The uncertainty facing Australian universities’ planning departments is rising, as the government puts another package of funding reform before parliament.
Uncertainty has been a persistent companion to university admissions planners since 2014, when then education minister Christopher Pyne unveiled plans to deregulate university fees. His reforms were rejected by the senate in December that year and again the following March, before finally being abandoned in September.
When successor Simon Birmingham’s 2017 plan to raise fees by 7.5 per cent appeared headed for a similar fate, he announced the capping of higher education places a week before Christmas – leaving universities with insufficient funds to teach the students they had already accepted for 2018.
A similar dilemma now beckons, as current education minister Dan Tehan races to legislate his “Job-ready Graduates” reforms – a complex package that would see fees raised for some courses and lowered for others, with subsidies also shifting up and down.
The package also introduces new initiatives to boost participation by regional students and encourage universities to work more closely with business. And it includes a raft of measures to stop universities enrolling unsuitable students, in a suite of surprise changes outlined in draft legislation.
Universities and other stakeholders were given six days to provide feedback on the legislation, which Mr Tehan’s office says will be “introduced as soon as practicable” into parliament. Sources expect that to occur in the week commencing 24 August when parliament convenes for a fortnight.
The bill is expected to be referred to a senate committee for an inquiry lasting a month or more, before facing a vote in the senate – where the government does not have a majority – when parliament meets again for three days in the second week of October.
But if a vote is delayed, only three more senate sitting weeks remain before parliament wraps up for the year, with the senate’s legislative workload set to increase after the federal budget is handed down on 6 October.
Covid-19 presents more uncertainty, with parliamentary sittings prone to cancellation at short notice because of coronavirus flare-ups.
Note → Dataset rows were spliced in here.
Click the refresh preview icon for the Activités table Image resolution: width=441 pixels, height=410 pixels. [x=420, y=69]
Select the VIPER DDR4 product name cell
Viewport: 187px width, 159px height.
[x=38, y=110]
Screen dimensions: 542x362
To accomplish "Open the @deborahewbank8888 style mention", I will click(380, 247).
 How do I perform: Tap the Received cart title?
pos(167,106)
A sitting scheduled for the first two weeks of August was scratched following a spike of infections in Victoria.
All this means that, as in 2014 and 2017, universities may have to grapple with two different funding possibilities – the new system if the package passes parliament, and the current one if it is rejected or unresolved by year’s end.
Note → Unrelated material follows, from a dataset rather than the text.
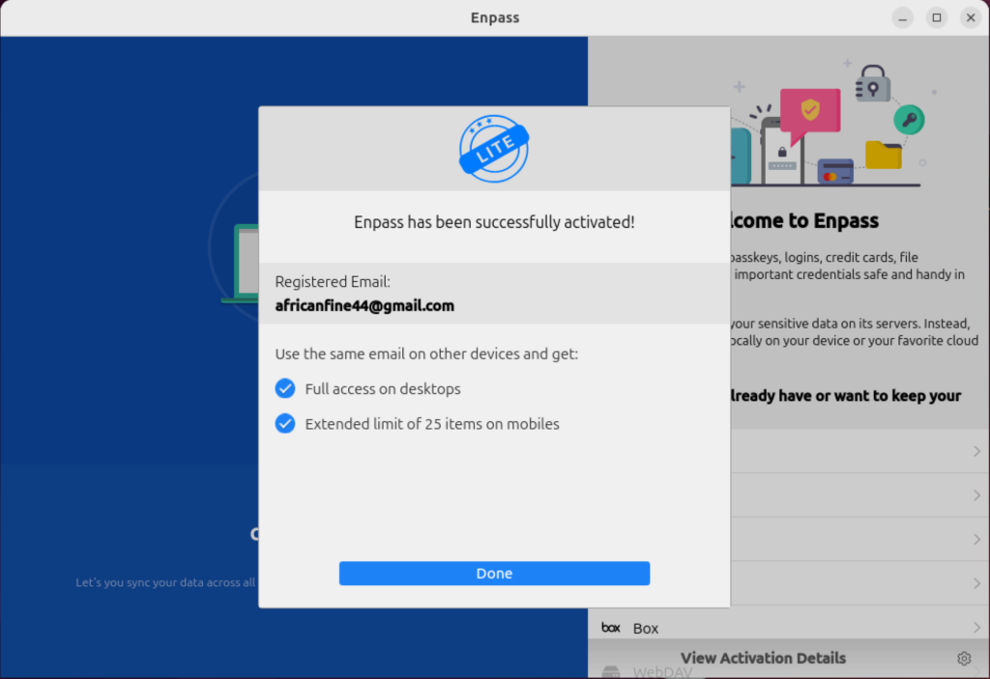Open settings via the gear icon

point(963,658)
“The most problematic scenario is that it does pass but extremely late in the year, so the rules change very suddenly,” said Australian National University policy expert Andrew Norton.
The stakes are arguably higher than in previous years when the government had the option of funding universities under its proposed subsidy rates and reinstating their lost revenue later on if its legislation failed to pass parliament. That approach would be difficult this time, because of the complicated changes to students’ fees.
And in previous years, failed reforms were a problem for the government but less so for universities, which could simply carry on as before. This year is different because status quo funding will leave universities short of capacity to accommodate a spike in the youth population – let alone a massive surge in demand due to the coronavirus-induced recession.
While some sources say the changes are unlikely to be finalised this year, others believe a swift resolution is achievable. The brief period allocated for consultation on the draft legislation demonstrates the government’s intent to act quickly, they say.
But Canberra will have to convince a sceptical senate crossbench. Analysts believe that the government will need the vote of one of three crucial senators – Tasmania’s Jacqui Lambie and South Australia’s Stirling Griff and Rex Patrick – to get the bill across the line.
While none of the three are divulging which way they will vote, Mr Patrick and Mr Griff’s Centre Alliance party have expressed reservations about the reforms. But while universities share these reservations, none of their representative bodies actively opposes the bill.
The Group of Eight, which wants the legislation referred to a senate committee, has come closest to expressing opposition. The other groups – Universities Australia, Australian Technology Network, Innovative Research Universities (IRU) and Regional Universities Network – have recommended amendments to but not rejection of the legislation.
IRU executive director Conor King said universities were taking a “pragmatic” approach to a government that had not changed its “broad mindset” about higher education. “This government has been elected three times,” he said. “We’re endeavouring to do our best to work with that.”